Lender’s Mortgage Insurance

If you have a deposit less than 20% (that’s a LVR of 80%) many lenders will require that you pay for Lender’s Mortgage Insurance (LMI). LMI is an insurance policy taken out by the bank that will ensure that, if you fail to pay your loan, they will get all their outstanding money repaid. They make you pay their insurance premium. It’s important to note that LMI covers the lender, not you, in case of your default. If there’s a claim, the insurance company pays the lender the outstanding amount on your loan. The insurance company then sells your house to try to recoup the money it paid the lender. If the sale price is less than the amount that they paid then the LMI insurance company will sue you for the difference. Make no mistake about this, especially if house prices have fallen substantially. You will still be on the hook for any shortfall between the sale price of your former house and the loan amount.

If the sale price is less than the amount that they paid the lender then the LMI insurance company will sue you for the difference.

The other thing the bank will want to be sure of is your capacity to repay the loan. This will be a function of the prevailing interest rate, which determines your repayment amount, and your income and expenditure. They’ll want to see a good surplus of money left over after you’ve paid for your regular bills like food, clothing, cars, entertainment and energy bills. Not only will they look at this equation at current interest rates, but your lender will also test your borrowing capacity by adding an extra 3 per cent on top of the current interest rate to gauge whether your income will still cover the cost of the repayments. Since May 2022 the Australian authorities have raised interest rates substantially, making this stress test important but possibly inadequate. At TMQ we suggest that you stress test your repayment ability at 5%, or more, above current home loan rates just to be sure. As rates rise your surplus cash gets smaller. If they rise too far you might find that you haven’t got enough money to pay for essentials.
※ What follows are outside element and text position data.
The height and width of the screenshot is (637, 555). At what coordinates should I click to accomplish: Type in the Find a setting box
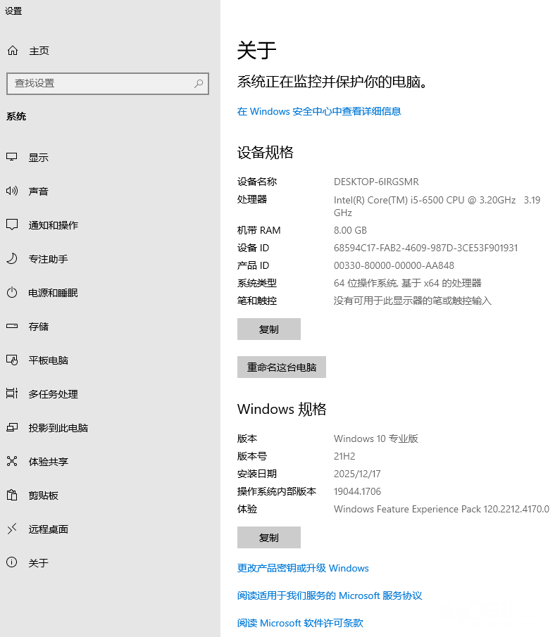99,83
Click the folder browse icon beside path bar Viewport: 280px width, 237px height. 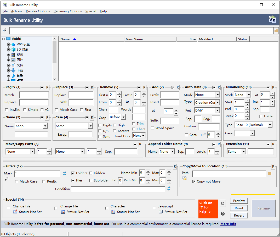point(276,31)
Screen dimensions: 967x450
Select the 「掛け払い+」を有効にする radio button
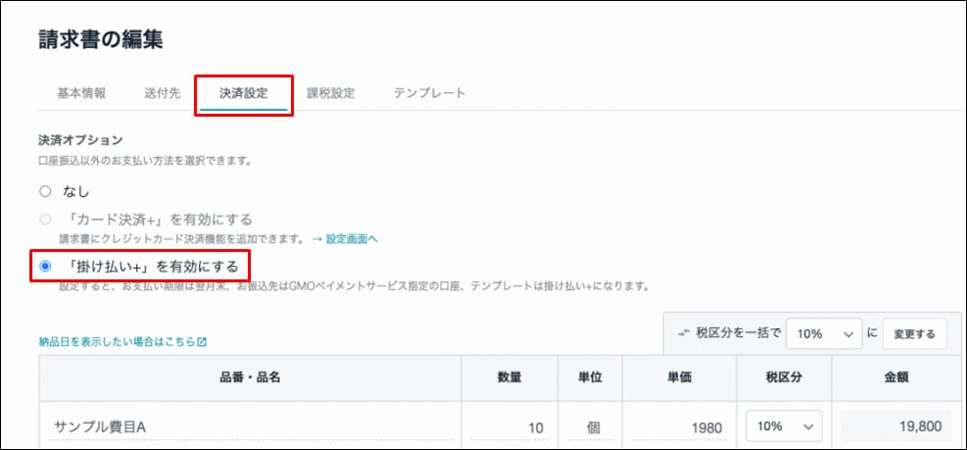tap(45, 266)
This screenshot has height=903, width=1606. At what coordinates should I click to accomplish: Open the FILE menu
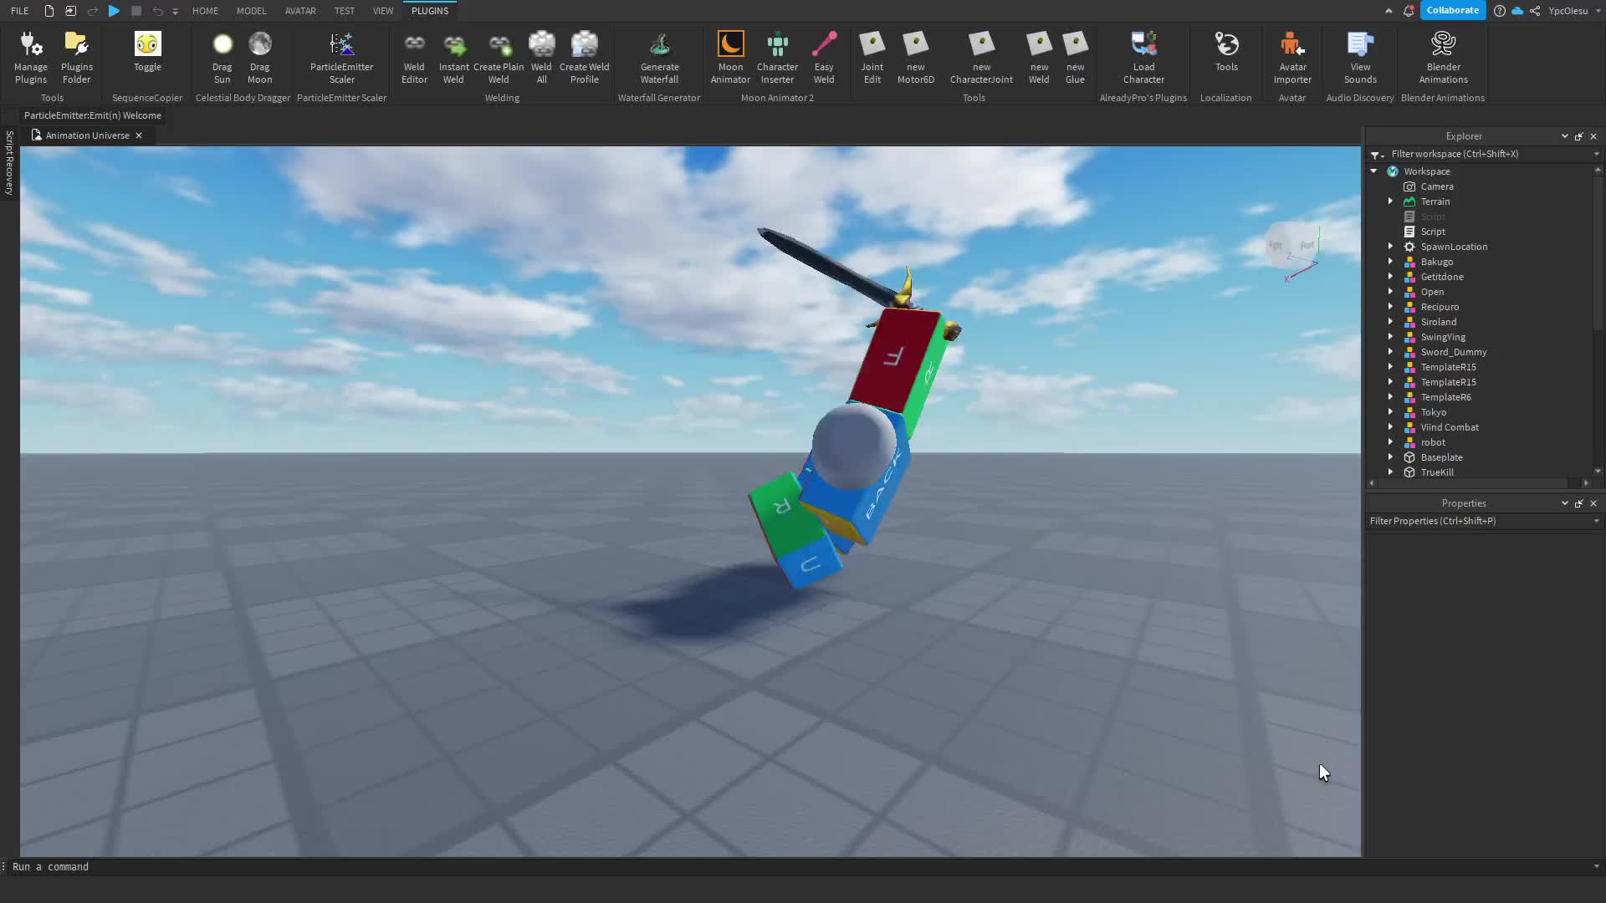point(20,11)
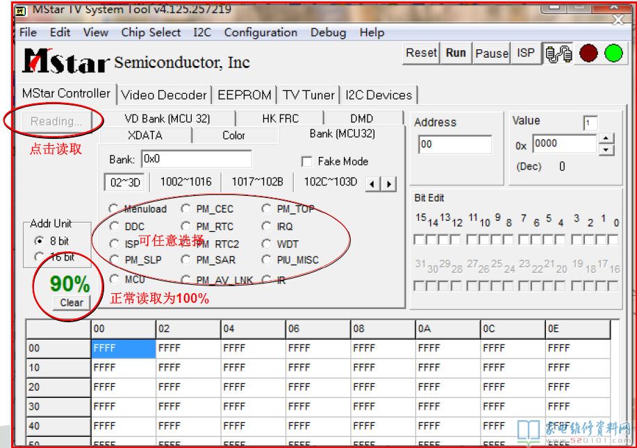Select the PM_SLP radio option
Viewport: 637px width, 448px height.
coord(114,260)
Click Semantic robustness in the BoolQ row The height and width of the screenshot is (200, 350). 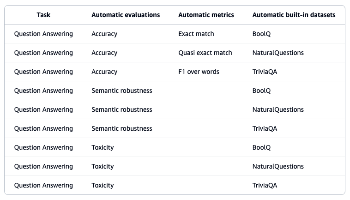(121, 91)
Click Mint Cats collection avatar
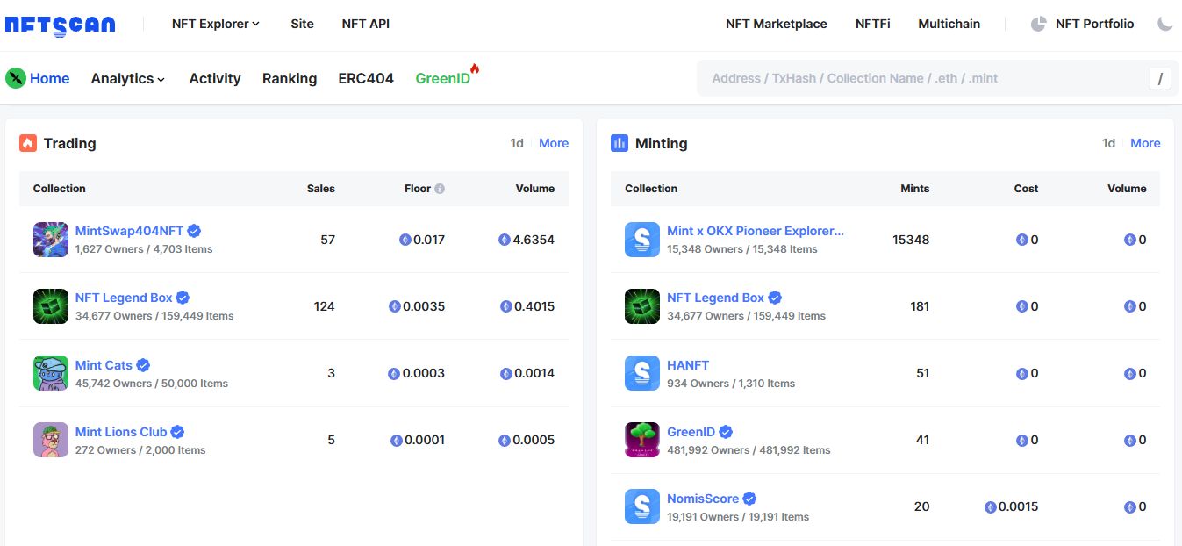The image size is (1182, 546). coord(51,373)
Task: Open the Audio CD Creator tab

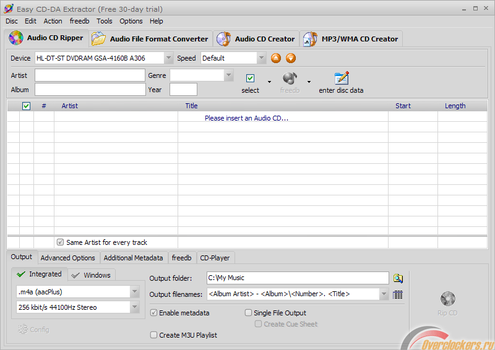Action: point(256,39)
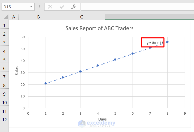
Task: Click inside the formula bar input
Action: (137, 7)
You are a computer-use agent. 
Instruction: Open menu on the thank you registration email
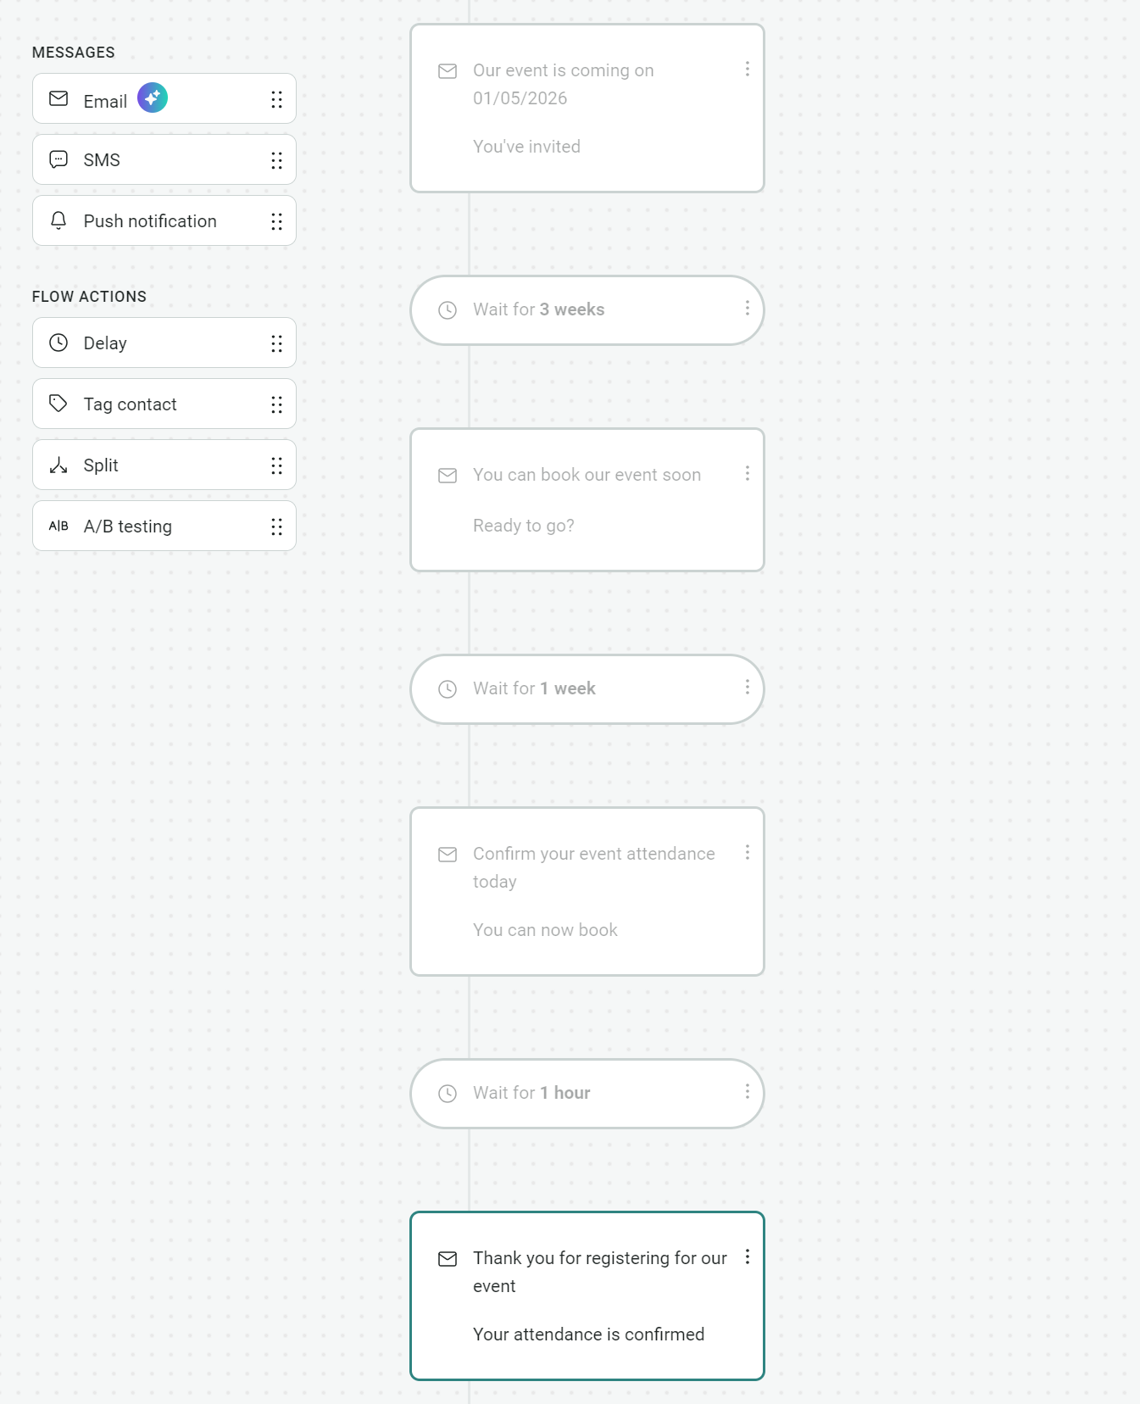pyautogui.click(x=748, y=1258)
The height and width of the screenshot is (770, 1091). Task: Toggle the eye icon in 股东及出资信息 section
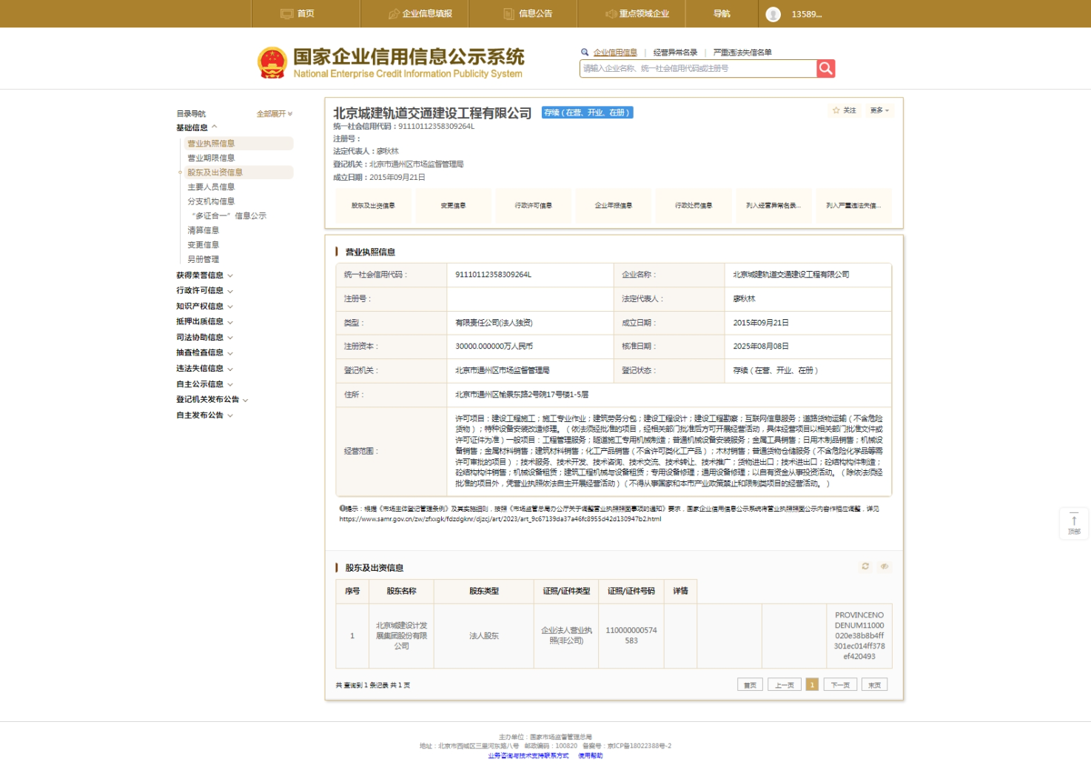click(x=884, y=566)
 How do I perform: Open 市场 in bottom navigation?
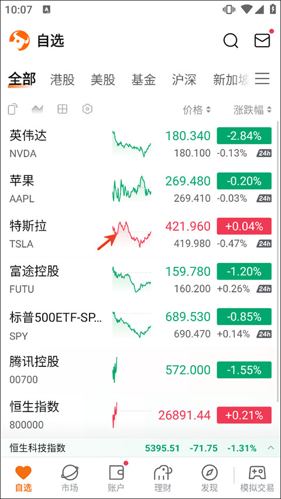click(x=70, y=478)
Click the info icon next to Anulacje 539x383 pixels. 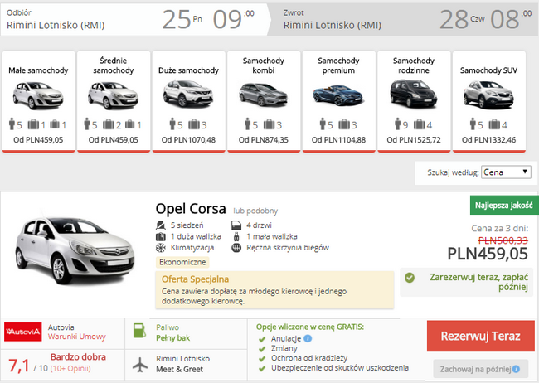pyautogui.click(x=308, y=338)
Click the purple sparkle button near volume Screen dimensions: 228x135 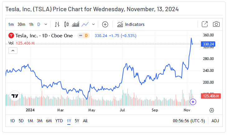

A lender will look at your commitments to figure out your capacity to repay their loan. This will include things like the number of children, any other loans (such as a car loan) and any credit cards you have. If you’re thinking of applying for a loan don’t take on any new commitments which will curtail your cash surplus. Put off having a baby or getting a new car loan, credit card or anything that will require you to commit money from your income. The lenders will look at all your commitments – including credit cards that you haven’t spent money on – so keep an eye on your outgoings.

A lender will want to take a good look at your Credit Rating so make sure you have a clean bill of health there. Consider the number of lenders you apply for a loan with, because the more activity on your credit file, the lower your credit rating could be. If you’re going to shop around for a home loan, consider how many loan applications you wish to make. You can enquire with multiple lenders, but apply for only one loan.

The Third Step – Approval and Drawdown

Once your application has been approved you can go ahead and buy your house. This is when the fun bit starts because you’re now well on your way to the day you move in. We’re not going to discuss how to do the actual buying here. The lender will want to understand the property you’ve bought and will want to ensure that it will be able to support repayment of the loan if you default. They’ll probably send their valuer around to check it out after which you’ll be given final approval of your loan. The rest of the deal will be handled by a combination of your conveyancer, your home loan broker (if you’re using one) and your bank.

We’ve written previously about how your home loan works and why it’s a good idea, if you can afford it, to pay off more than your minimum payment. Getting ahead on your loan may help to ease the burden in the future if rates rise or if your income takes a hit due to illness or job loss.

So there you have the steps involved in getting a home loan. The next bit – paying it off – is up to you.